Session-001 dogfooding feedback triage¶
Prompt¶
Triage the feedback gathered during dogfooding test session 001
(see ~/ryll-test-sessions/test-session-001/). The session was
run on macOS aarch64 against a QEMU VM exposed at sf-4. The
artefacts include a free-form NOTES.md, six ryll-bugreport-*.zip
archives, and one earlier pedantic report. This document is the
master plan for that session's follow-up: each item below either
turns into a phase plan (own commit / own PR), gets folded into
an existing initiative, or is explicitly deferred with a reason.
When working through items, respect the rest of the project's
plan conventions (per-phase plan files named
PLAN-session-001-feedback-phase-NN-*.md, one logical change per
commit, master-plan table updated as work lands). Phases in the
execution table below are listed in intended execution order;
no phase has a hard dependency on a phase listed below it, so
sequential execution is always safe.
Situation¶
- Build under test: ryll 0.1.5, macOS aarch64 client, target
sf-4:35569(QEMU + SPICE). - Session window: ~2026-05-05 08:36Z (pedantic) and 10:12Z–10:40Z (six manual bug reports).
- Source material:
NOTES.md— four free-form observations.- Six bug-report zips with metadata, session/channel state, notifications, traffic pcap, and (some) screenshots.
- One pedantic report for
display:hexdump:126. - Cross-cutting observations from the data itself:
- None of the six reports'
notifications.jsoncontains a Connect / Disconnect / Reconnect event. Confirms NOTES item 1 — those transitions are not currently surfaced. - All six reports have
runtime-metrics: per-thread metrics not implemented on macos. Mac-originated reports therefore omit that data permanently until the gap is closed. - Reports B4 and B6 carry a
regionof zero width ({1948,1152,1948,1152}and{1940,1152,1940,1152}). Either the user single-clicked instead of dragging, or the region-select widget is producing a degenerate rect.
Catalogue¶
Sources are tagged N# (NOTES.md item), B# (bug-report zip
description), D# (derived from the report data).
Confirmed bugs¶
| ID | Title | Sources | Severity | Disposition |
|---|---|---|---|---|
| K1 | Main channel rcc 30 s unresponsive timeout tears down session (perceived as inputs-channel disconnect) | N3, B3 (10:31:53Z), B5 (10:40:28Z), QEMU log | High — disrupts dogfooding workflow | Resolved in 370d8ce5 (root-cause fix) and cf3d31f5 (regression test). Root cause was an abandoned-receiver deadlock in our own session orchestrator, not a tokio / rustls / kernel bug.
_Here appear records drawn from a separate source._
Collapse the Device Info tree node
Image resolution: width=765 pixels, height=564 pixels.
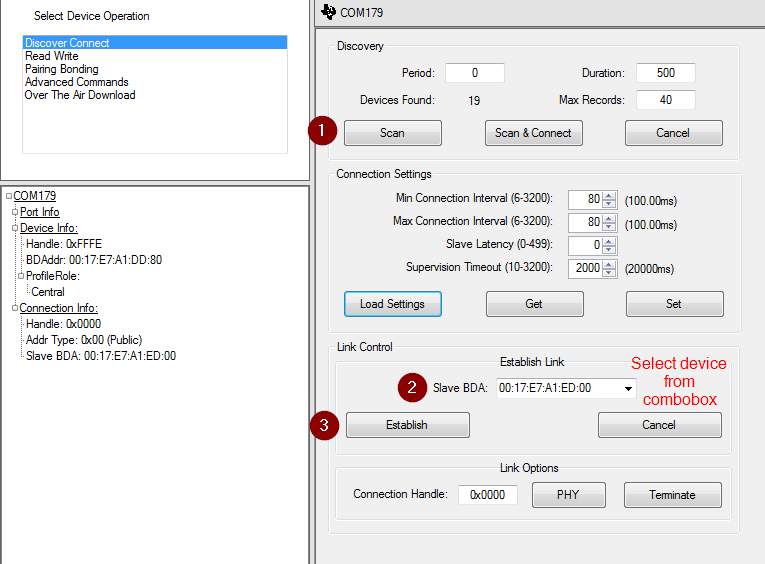point(15,229)
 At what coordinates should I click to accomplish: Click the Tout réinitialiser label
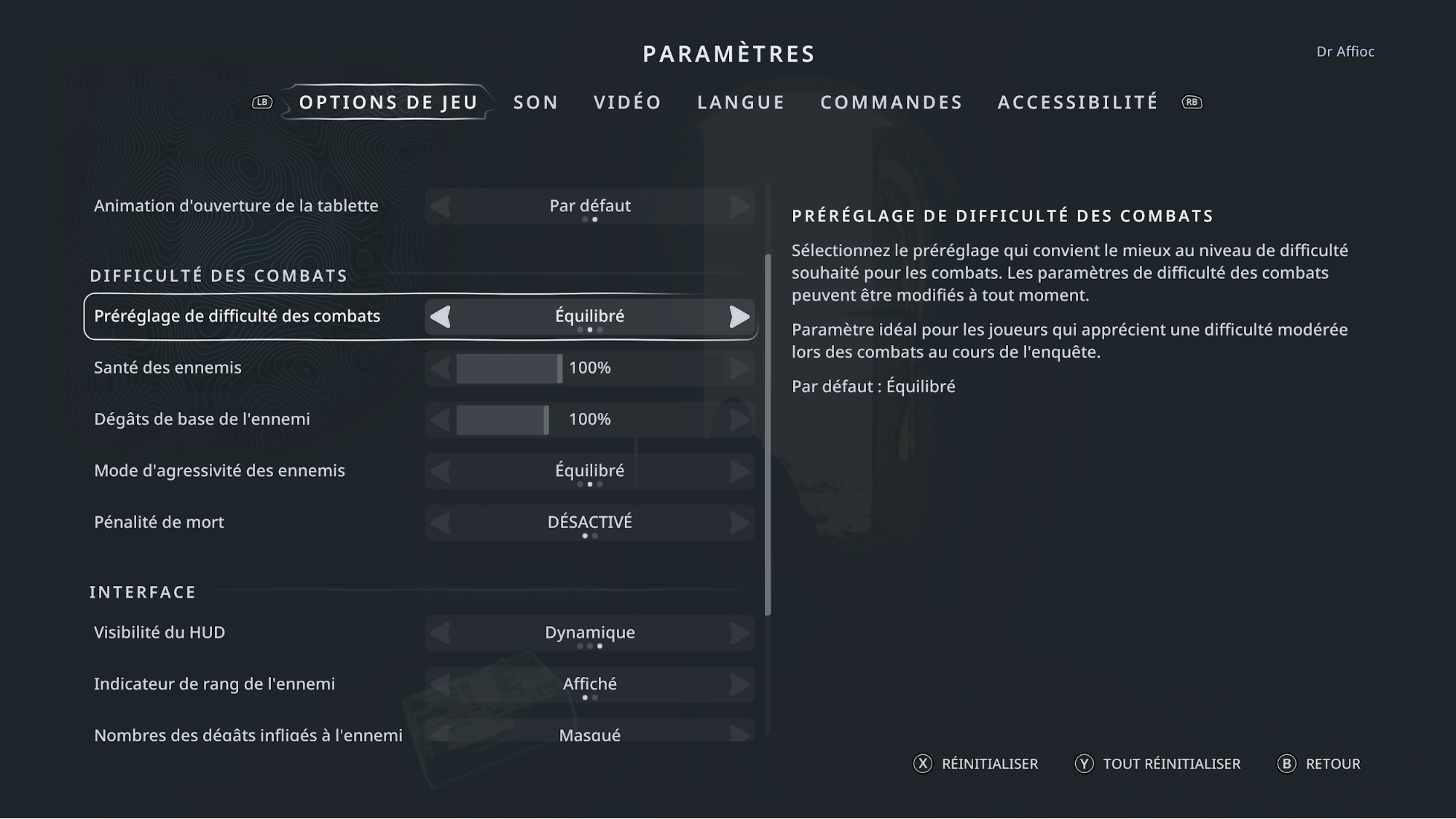1171,764
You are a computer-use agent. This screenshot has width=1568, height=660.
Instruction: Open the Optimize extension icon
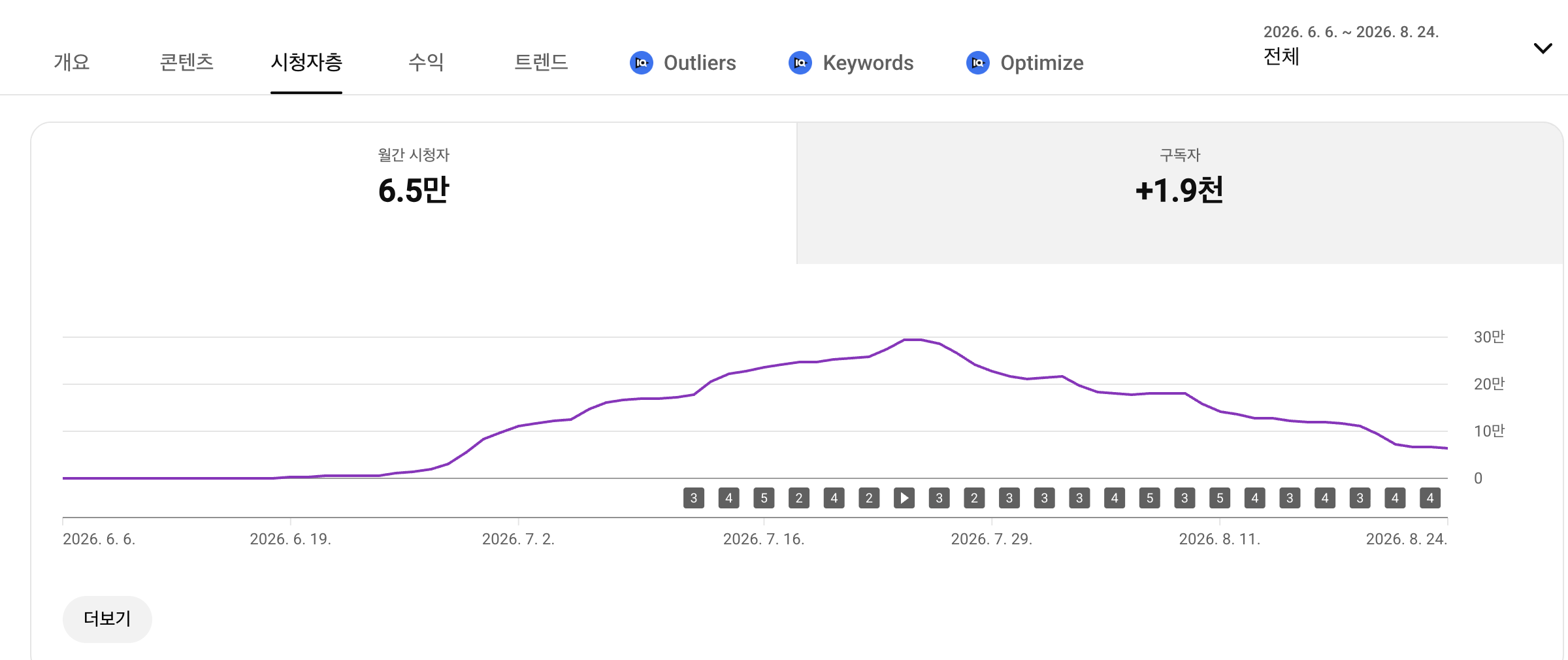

See docs/TOKIO-WEDGING.md for the chronology. |
| K2 | Ring-buffer frame builder drops SPICE messages > 64 KB (missing TCP segmentation in bugreport.rs:317; live writer already segments via capture.rs:78) |
N4, B1 (10:12:15Z), B2 (10:15:01Z) | Medium — silently drops large display messages from bug-report pcaps | Resolved in Phase 08 — shared capture::segment_payload helper now drives both the live and ring paths; TrafficEntry gains additional_segments: Vec<Arc<[u8]>> for oversized messages. See PLAN-session-001-feedback-phase-08-ring-segmentation.md. |
| K3 | Reconnect resets client audio volume | B6 (10:40:51Z) | Low–Medium — surprises user after every reconnect | Resolved in Phase 03 — RyllApp::reconnect() now reuses self.volume_control instead of allocating a fresh VolumeControl. See PLAN-session-001-feedback-phase-03-audio-volume.md. |
| K4 | Region-select can produce a zero-width rectangle | D2 (B4, B6 metadata) | Low — bad-data path in bug reports | Resolved in Phase 04 — GUI-layer guard via new validate_region helper rejects zero-area inputs with a Warn notification, keeping the user in region-select for another attempt. See PLAN-session-001-feedback-phase-04-region-select.md. |
| K5 | Unhandled SPICE_MSG_DISPLAY_STREAM_DESTROY_ALL (msg type 126) |
pedantic zip 08:36Z (display:hexdump:126) |
Low — streams are torn down individually elsewhere, but unhandled batch destroy leaves stale stream state on resolution change | Resolved in Phase 05 — new opcode constant + display-channel match arm calls self.streams.clear(), mirroring spice-gtk's clear_streams. See PLAN-session-001-feedback-phase-05-stream-destroy-all.md. |
Confirmed feature requests¶
| ID | Title | Sources | Severity | Disposition |
|---|---|---|---|---|
| F1 | Surface (re)connect events in the notifications pane | N1, D1 | Medium — visible UX gap, multiple reports show no transitions | Resolved in Phase 09 — new NotificationSource::Connection variant + 11 producer sites across connect / reconnect cycle / disconnect / error / agent transitions. See PLAN-session-001-feedback-phase-09-connection-notifications.md. |
| F2 | "Turn this notification into a bug report" button | N2 | Low — quality-of-life | Resolved in Phase 10 — per-row "File…" button on every notification entry; bounded snapshot store (5 entries / 60 s TTL) captures pcap + state at fire time so the report includes the run-up to the event when available. See PLAN-session-001-feedback-phase-10-notification-bug-button.md. |
Tracked under another plan¶
| ID | Title | Sources | Tracked at |
|---|---|---|---|
| U1 | "Video stream appears to not be keeping up" | B4 (10:39:47Z) | PLAN-video-keeping-up.md — closes the observability gap first (per-decode wall-time, socket-buffer high-water, ACK-window exhaustion) before attempting a fix, then moves bug-report I/O off the channel read path if instrumentation confirms it's a contributor. |
| G1 | macOS runtime-metrics not implemented | Every report's runtime-metrics.json |
PLAN-macos-runtime-metrics.md — adds a MacOS variant to RuntimeMetrics using the Mach task_info / task_threads / thread_info APIs already exposed by libc on Apple targets. Independent of session-001 work. |
Open questions¶
- F2 traffic-buffer question (raised in NOTES item 2): RESOLVED.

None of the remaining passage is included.